I arrived in Atlantic City the day before my birthday. Upon settling into the hotel room, I was excited to discover that we had a view of the top of Absecon Lighthouse right from our room, although a great portion of the lighthouse was obscured due to the many tall buildings that have gone up around Atlantic City. During our stay in Atlantic City, if we happened to be in our hotel room after 7 PM, I would watch as the light at Absecon came on.

On my first evening there, we walked down to the lighthouse for an up-close view. Absecon (or “Abby” as she is affectionately called) shone brightly. I noticed a young man riding his bike past the lighthouse. As we stared at Abby in all of her beauty, I couldn’t help but wonder how the residents of Atlantic City feel while passing this amazing structure every day. For tourists like me, the lighthouse captures the imagination. But I wondered: Do any of the residents of Atlantic City stop to appreciate the lighthouse as well, as they go about their daily tasks (work, school, etc)? Or is it just another part of Atlantic City’s landscape for them?

On our second day, we ventured out for breakfast at Constantino’s, a small establishment with a home-like feel with the aromas of bacon, eggs, French toast, home fried potatoes, and other tasty breakfast delights filling the air, teasing your palate as you await your very own order. After consuming a hearty meal at Constantino’s, you may need to take a long walk on the Boardwalk to burn off some of the calories that you have just taken in. This restaurant reminds me of the kind you might find Guy Fieri enjoying as he showcases some of the finest establishments in various cities on his hit Food Network TV show Diners, Drive-Ins and Dives.

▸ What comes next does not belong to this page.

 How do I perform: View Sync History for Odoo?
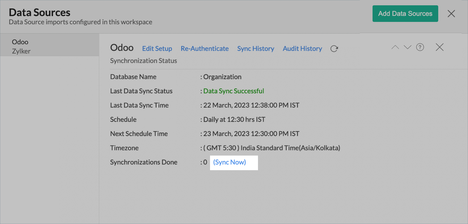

After fortifying ourselves with food, we walked to Absecon Lighthouse. My excitement was growing and we were there within minutes. Before going into the lighthouse, we stopped to take pictures. Upon entering the lighthouse, we were greeted by a friendly staff member who asked if we were interested in climbing the lighthouse. When we responded that indeed we didn’t just want to take a “look see” from the ground floor, but certainly wanted to experience the climb. One of the staff members immediately put us at ease about the climb up, and advised that there were landings where we could take a break as we ventured up Abby’s 228 stairs.

We began ascending the stairs. And indeed, we did take a break at each landing, where there were pictures and more information about the lighthouse that you can read while you catch your breath before continuing the climb. At each landing, you can step to the side and look out the window at the view, as well as soak in the images and information on the wall. As we climbed to the top, we chatted briefly with others who were ascending the lighthouse, which made the climb easier with each step. We were encouraged by those coming back down the lighthouse after their journey to the top. I recall how one visitor very enthusiastically remarked to us that the view made the climb well worth it!

As we continued climbing the spiral staircase, I kept thinking about one item in particular, showcased on the main level of the lighthouse: an oil canister of the type that lighthouse keepers used to have to physically carry up the 228 stairs to maintain the light. And I wondered: how did they do it? It was enough for me to simply try to maintain appropriate breathing as I climbed the stairs. I could not fathom myself having to do that and carry an oil canister. This only served to increase my respect for lighthouse keepers and the physically demanding roles they once had to undertake.

As we stopped at each landing, I noticed that there was a different view from each window. On some of the landings, you see the ocean. On other landings, you see a lot of buildings and the construction and revitalization that is taking place near the lighthouse.

Upon reaching the top of the lighthouse, we were warmly greeted by a vibrant, friendly, and vivacious man named Buddy Grover. In his 80s, Buddy is a volunteer lighthouse keeper at Absecon. He is engaging, and so enthusiastic and knowledgeable about the lighthouse.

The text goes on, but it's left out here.